L'ultimo Cavaliere (I edizione) by Stephen King

L'ultimo Cavaliere (I edizione) by Stephen King

autore:Stephen King [King, Stephen]
La lingua: ita
Format: epub
Tags: Horror-Fantasy
editore: Sperling & Kupfer
pubblicato: 2011-07-14T00:00:00+00:00


Il pistolero parlò lentamente a Jake nelle altalenanti cadenze di un sogno: «Eravamo in tre, Cuthbert, Jamie e io. Non avremmo dovuto essere lì, perché nessuno di noi era passato per il tempo dei bambini. Se fossimo stati presi, Cort ci avrebbe scorticati. Ma non ci presero. Credo che nessuno di coloro che andarono prima di noi siano stati presi. I ragazzi devono indossare di nascosto i calzoni dei loro padri, rimirarsi e pavoneggiarsi davanti allo specchio e poi riporli sulle loro grucce senza farsi accorgere. Era così. Il padre finge di non vedere che sono appesi in maniera diversa, di non vedere le tracce di baffi disegnati con il lucido da scarpe rimasti sotto il naso. Capisci?»

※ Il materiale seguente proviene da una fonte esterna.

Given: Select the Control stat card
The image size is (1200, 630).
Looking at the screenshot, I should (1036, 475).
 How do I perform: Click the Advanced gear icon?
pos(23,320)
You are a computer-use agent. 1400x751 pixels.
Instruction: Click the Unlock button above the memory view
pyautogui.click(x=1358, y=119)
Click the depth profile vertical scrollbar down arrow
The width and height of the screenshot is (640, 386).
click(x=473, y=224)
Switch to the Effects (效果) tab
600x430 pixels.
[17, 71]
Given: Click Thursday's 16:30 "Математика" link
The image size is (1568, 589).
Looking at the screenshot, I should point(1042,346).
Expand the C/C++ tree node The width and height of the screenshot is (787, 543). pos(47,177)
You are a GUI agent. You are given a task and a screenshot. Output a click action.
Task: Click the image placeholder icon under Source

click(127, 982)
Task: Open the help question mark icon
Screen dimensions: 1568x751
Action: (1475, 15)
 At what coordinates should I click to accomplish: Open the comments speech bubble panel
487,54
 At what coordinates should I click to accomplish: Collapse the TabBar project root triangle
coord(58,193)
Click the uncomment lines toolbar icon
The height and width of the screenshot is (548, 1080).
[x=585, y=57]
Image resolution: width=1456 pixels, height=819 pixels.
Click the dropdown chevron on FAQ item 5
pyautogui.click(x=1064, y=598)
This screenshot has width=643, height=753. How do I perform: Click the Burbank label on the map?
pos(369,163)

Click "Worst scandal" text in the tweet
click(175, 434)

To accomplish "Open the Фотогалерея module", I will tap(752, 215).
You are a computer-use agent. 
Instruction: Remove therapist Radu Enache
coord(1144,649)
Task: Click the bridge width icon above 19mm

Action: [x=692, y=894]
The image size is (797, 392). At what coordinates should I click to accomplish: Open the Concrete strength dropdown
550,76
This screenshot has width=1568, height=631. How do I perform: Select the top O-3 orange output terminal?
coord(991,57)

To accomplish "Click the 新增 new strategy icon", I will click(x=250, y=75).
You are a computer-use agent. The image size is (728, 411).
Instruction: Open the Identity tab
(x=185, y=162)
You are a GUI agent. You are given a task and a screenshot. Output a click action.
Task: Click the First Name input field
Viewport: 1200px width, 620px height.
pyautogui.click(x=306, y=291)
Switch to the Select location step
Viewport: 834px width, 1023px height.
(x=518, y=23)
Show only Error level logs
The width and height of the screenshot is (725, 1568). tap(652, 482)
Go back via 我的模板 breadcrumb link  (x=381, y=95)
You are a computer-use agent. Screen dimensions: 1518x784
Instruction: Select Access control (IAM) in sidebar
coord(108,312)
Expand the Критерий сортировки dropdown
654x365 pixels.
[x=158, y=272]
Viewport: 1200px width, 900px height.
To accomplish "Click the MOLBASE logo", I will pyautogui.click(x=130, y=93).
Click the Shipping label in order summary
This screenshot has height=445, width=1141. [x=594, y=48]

Il ragazzo non disse niente. Non aveva più parlato da quando si erano lasciati alle spalle la luce del giorno. Il pistolero aveva parlato freneticamente, febbrilmente, per riempire il suo silenzio. Lui non si era girato a guardare la luce quando avevano varcato la soglia della cavità buia sotto le montagne, ma il ragazzo sì. Il pistolero aveva letto l'agonia del giorno nello specchio soffice della sua guancia: ora rosata; ora opalina; ora pallido argento; ora ultima appendice luminosa della sera; poi più niente.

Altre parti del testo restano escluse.